II. Die soziologische Struktur der kirchlichen Ämter

Wir verdanken Rudolf Smend den wichtigen Hinweis, daß sowohl Staat wie Kirche sich wesentlich in ihren Ämtern darstellen. Es ist nicht so, daß beide an sich vorhanden sind und dann die Ämter als Funktionen aus sich herausstellen. Das ist eine idealistische Vorstellung, welche dem Subjekt-Objekt-Schema ver­haftet und der Wirklichkeit durchaus unangemessen ist. Im Verhältnis zu die­sem Sachverhalt ist der weitverbreitete Funktionalismus der protestantischen Amtslehre völlig unkritisch. Er ist sich selbst gar nicht bewußt, welche philoso­phischen Voraussetzungen er hier ohne weiteres übernimmt. Es bringt weder die Kirche das Amt noch das Amt die Kirche hervor. Diese Dinge aber hätte man schon vor 30 Jahren aus Smends staatsrechtlichen Arbeiten lernen können, wenn man ihnen Beachtung geschenkt hätte. Kirche und Amt sind ineinander verschränkt und miteinander gegeben. Smend hat in diesem Zusammenhang auch bemerkt, daß selbst der moderne CJC ein in diesem Sinne noch sehr beachtliches personales Ämterrecht enthalte. Er ist trotz aller Systematik kein einheitliches Gefüge, sondern enthält Bestimmungen sehr verschiedener Struktur. Eine Bezeichnung des lutherischen Amtsbegriffs etwa als personal-funktional ist voll­kommen nichtssagend, weil sie weder zum Problem der personalen, noch zu dem der funktionalen Struktur etwas Konkretes aussagt.

Die Ämter, die die Kirche als charakteristische hervorgebracht hat, sind über die eingeschlossenen Funktionen hinaus Typen mit einer bestimmten histo­rischen Kontingenz, damit auch prägende Vorbilder für eine ganz bestimmte Haltung im Amte. Diese Ämter haben Namen, die nicht belanglos sind. Eine reine Funktion ohne diese kontingente Typizität der Ausprägung gibt es nicht und kann es nicht geben, weil der Mensch in der Geschichte lebt und die bloße Funktion geschichtslos ist.

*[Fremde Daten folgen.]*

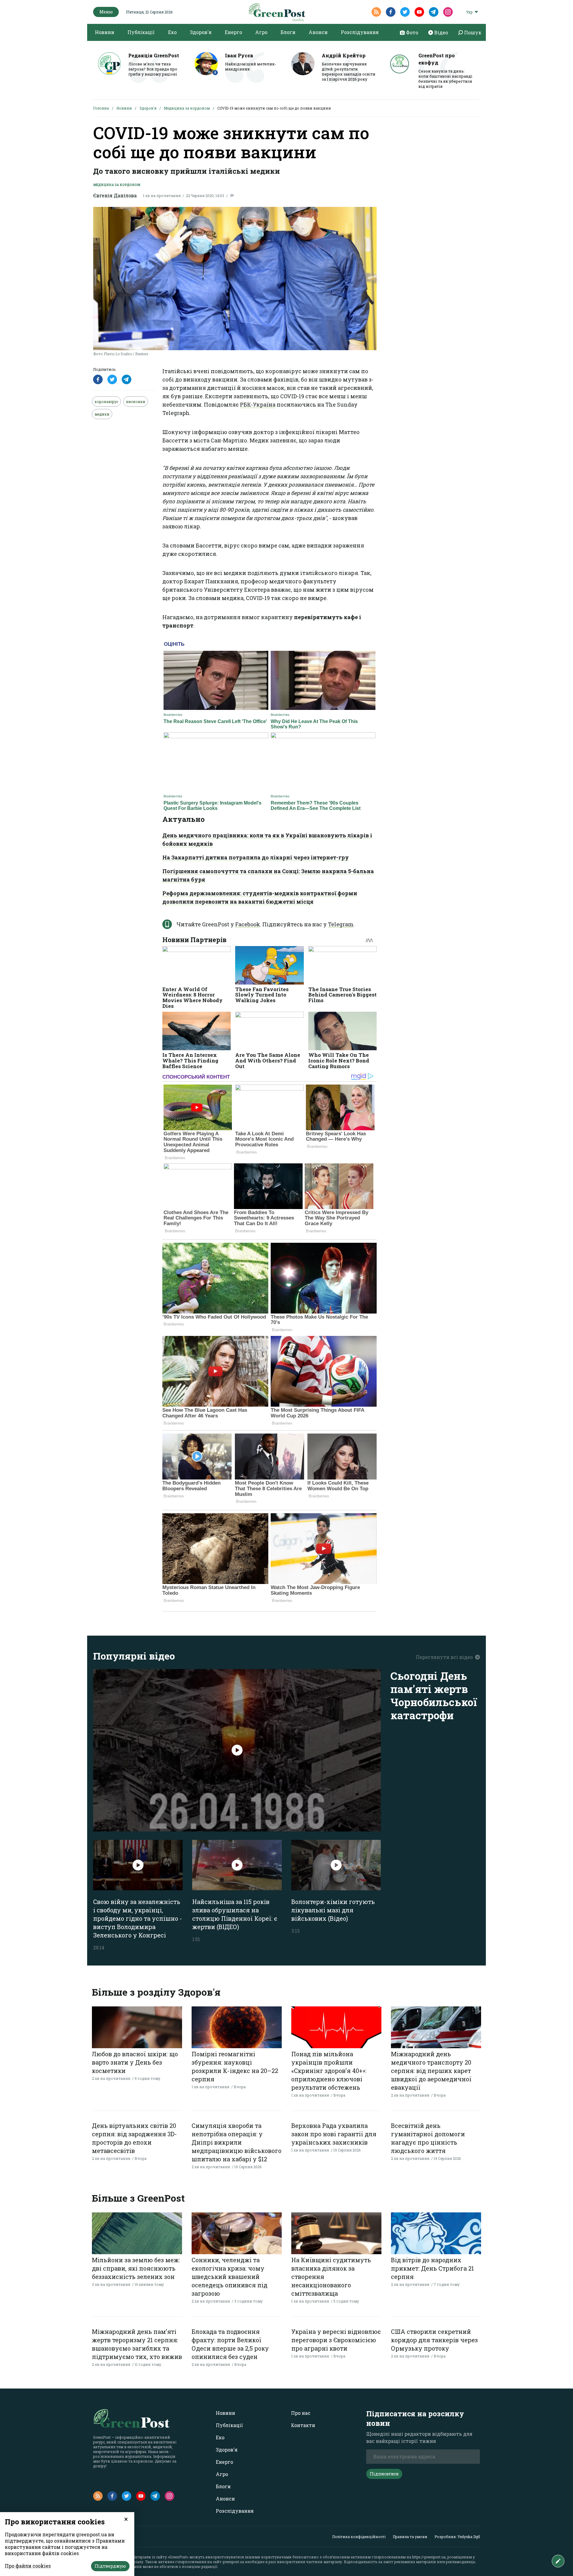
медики (102, 414)
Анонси (318, 32)
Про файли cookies (28, 2566)
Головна (101, 108)
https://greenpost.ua (429, 2557)
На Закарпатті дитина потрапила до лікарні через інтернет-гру (255, 857)
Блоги (288, 32)
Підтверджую (110, 2566)
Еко (172, 32)
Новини (104, 32)
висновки (135, 401)
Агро (261, 32)
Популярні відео (134, 1655)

Wird versucht, von dieser Kontingenz eines Typus als Inbegriff von geprägten Verhaltensweisen und Wertvorstellungen abzusehen und zur sachlich reinen Funktion zu kommen, so setzt sich entweder eine neue Kontingenz des Typus gegen diese lebensfremde Theorie durch oder bei radi­kaler Durchführung bildet sich der geschichtslos negative Typus des Funktio­närs, in der stärksten Steigerung der Apparatschik. Je mehr mit rationalem Pathos und unpersönlicher Ausschließlichkeit die Sache groß geschrieben wird, verzerrt sich der Typus ins Unmenschliche. Die tierische Sachlichkeit ist die gefährliche Konsequenz des Funktionalismus. Aber nur die Sache haben zu wollen und doch Mensch, Person zu bleiben, ist ein halbschlächtiges Unternehmen.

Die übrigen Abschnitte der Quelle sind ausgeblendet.